Overriding File Format Using a Job Property File
You can use a property file to override the file layout (or schema) of the file specified in the dataflow Read from File stage and Write to File stage. To do this, specify the following in the property file:
StageName\:schema=Protocol:SchemaFile
Where:
- StageName
-
The stage label shown under the stage's icon in the dataflow in Spectrum Enterprise Designer. Use a backslash before any spaces, colons, or equal signs in the stage name. For example, if the stage is labeled "Read from File" you would specify
Read\ from\ File
for the stage name.Embedded\ Dataflow\ 1.Embedded\ Dataflow\ 2.Write\ to\ File
To specify a stage within an embedded dataflow or a subflow, preface the stage name with the name of the embedded dataflow or subflow, followed by a period then the stage name:
EmbeddedOrSubflowName.StageName
For example, to specify a stage named Write to File in a subflow named Subflow1, you would specify:
Subflow1.Write\ to\ File
To specify a stage in an embedded dataflow that is within another embedded dataflow, add the parent dataflow, separating each with a period. For example, if Embedded Dataflow 2 is inside Embedded Dataflow 1, and you want to specify the Write to File stage in Embedded Dataflow 2, you would specify this:
Embedded\ Dataflow\ 1.Embedded\ Dataflow\ 2.Write\ to\ File
Note: You must include :file after the stage name. For example, Read\ from\ File:file. This is different from the syntax used to override files at the command line where :file is not specified after the stage name. - Protocol
- A communication protocol.
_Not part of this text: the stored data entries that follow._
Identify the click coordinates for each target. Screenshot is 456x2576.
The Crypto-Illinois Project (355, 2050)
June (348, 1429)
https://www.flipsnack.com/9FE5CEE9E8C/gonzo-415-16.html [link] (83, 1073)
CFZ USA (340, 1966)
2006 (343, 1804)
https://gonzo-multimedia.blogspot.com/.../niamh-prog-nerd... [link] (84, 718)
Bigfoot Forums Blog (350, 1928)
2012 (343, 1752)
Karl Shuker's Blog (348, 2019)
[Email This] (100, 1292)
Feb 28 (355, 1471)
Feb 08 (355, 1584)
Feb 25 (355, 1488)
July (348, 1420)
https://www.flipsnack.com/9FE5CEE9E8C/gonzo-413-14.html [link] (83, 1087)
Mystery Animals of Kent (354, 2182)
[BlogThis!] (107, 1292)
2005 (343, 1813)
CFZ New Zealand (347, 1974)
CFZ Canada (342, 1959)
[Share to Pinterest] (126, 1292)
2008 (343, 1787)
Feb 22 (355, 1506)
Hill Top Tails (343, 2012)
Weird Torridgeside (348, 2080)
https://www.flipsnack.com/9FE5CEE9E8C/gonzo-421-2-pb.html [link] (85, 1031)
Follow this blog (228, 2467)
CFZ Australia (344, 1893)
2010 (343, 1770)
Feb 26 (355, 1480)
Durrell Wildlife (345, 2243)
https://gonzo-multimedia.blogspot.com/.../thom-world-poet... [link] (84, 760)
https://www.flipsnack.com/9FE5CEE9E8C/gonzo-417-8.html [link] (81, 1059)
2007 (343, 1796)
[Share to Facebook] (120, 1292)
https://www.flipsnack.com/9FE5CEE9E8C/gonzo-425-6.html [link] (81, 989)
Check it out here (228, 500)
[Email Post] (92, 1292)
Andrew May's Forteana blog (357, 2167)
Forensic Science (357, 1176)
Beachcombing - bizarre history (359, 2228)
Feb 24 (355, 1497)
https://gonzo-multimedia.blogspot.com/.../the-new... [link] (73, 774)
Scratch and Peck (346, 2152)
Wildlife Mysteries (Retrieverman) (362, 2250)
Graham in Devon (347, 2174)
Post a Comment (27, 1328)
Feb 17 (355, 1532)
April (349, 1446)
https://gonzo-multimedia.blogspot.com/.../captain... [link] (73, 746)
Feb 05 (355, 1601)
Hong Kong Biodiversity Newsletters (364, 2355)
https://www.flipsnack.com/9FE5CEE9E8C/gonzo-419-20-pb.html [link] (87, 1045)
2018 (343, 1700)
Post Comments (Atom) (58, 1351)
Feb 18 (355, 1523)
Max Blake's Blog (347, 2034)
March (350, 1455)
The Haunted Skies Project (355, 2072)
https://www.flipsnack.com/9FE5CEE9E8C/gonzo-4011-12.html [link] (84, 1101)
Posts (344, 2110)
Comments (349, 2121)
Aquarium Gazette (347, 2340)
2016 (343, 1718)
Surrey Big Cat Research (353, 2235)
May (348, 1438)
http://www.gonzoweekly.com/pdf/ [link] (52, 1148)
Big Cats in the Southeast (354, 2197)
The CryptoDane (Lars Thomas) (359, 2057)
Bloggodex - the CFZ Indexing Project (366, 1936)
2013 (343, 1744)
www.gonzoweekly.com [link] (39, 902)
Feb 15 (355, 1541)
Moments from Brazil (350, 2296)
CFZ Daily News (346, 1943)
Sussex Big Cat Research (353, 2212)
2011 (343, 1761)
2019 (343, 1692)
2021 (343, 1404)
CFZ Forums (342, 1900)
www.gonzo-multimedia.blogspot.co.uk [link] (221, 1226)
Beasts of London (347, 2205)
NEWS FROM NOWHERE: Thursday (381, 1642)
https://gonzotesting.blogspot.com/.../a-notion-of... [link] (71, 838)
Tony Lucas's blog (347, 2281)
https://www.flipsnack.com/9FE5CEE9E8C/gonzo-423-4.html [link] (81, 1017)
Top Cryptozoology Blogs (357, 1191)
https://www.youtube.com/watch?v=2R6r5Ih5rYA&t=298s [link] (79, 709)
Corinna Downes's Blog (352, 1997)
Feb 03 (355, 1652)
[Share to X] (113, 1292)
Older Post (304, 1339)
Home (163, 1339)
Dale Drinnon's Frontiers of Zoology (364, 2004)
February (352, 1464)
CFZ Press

One of the following:
- file
- Use the file protocol if the file is on the same machine as the Spectrum Technology Platform server. For example, on Windows specify:
"file:/C:/myfile.txt"
On Linux specify:"file:/testfiles/myfile.txt"
- esclient
- Use the esclient protocol if the file is on the computer where you are executing
the job if it is a different computer from the one running the Spectrum Technology Platform server. Use this format:
esclient:ComputerName/path to file
For example,esclient:mycomputer/testfiles/myfile.txt
Note: If you are executing the job on the server itself, you can use either the file or esclient protocol, but are likely to have better performance using the file protocol.If the host name of the Spectrum Technology Platform server cannot be resolved, you may get the error "Error occurred accessing file". To resolve this issue, open this file on the server: SpectrumDirectory/server/conf/spectrum-container.properties. Set the spectrum.runtime.hostname property to the IP address of the server. - esfile
- Use the esfile protocol if the file is on a file server. The file server must be
defined in Spectrum Management Console as a resource. Use this format:
esfile://file server/path to file
For example,esfile://myserver/testfiles/myfile.txt
Where myserver is an FTP file server resource defined in Spectrum Management Console. - webhdfs
- Use the webhdfs protocol if the file is on a Hadoop Distributed File Server. The
HDFS server must be defined in Spectrum Management Console as a resource. Use this format:
webhdfs://file server/path to file
For example,webhdfs://myserver/testfiles/myfile.txt
Where myserver is an HDFS file server resource defined in Spectrum Management Console.
- SchemaFile
-
The full path to the file that defines the layout you want to use.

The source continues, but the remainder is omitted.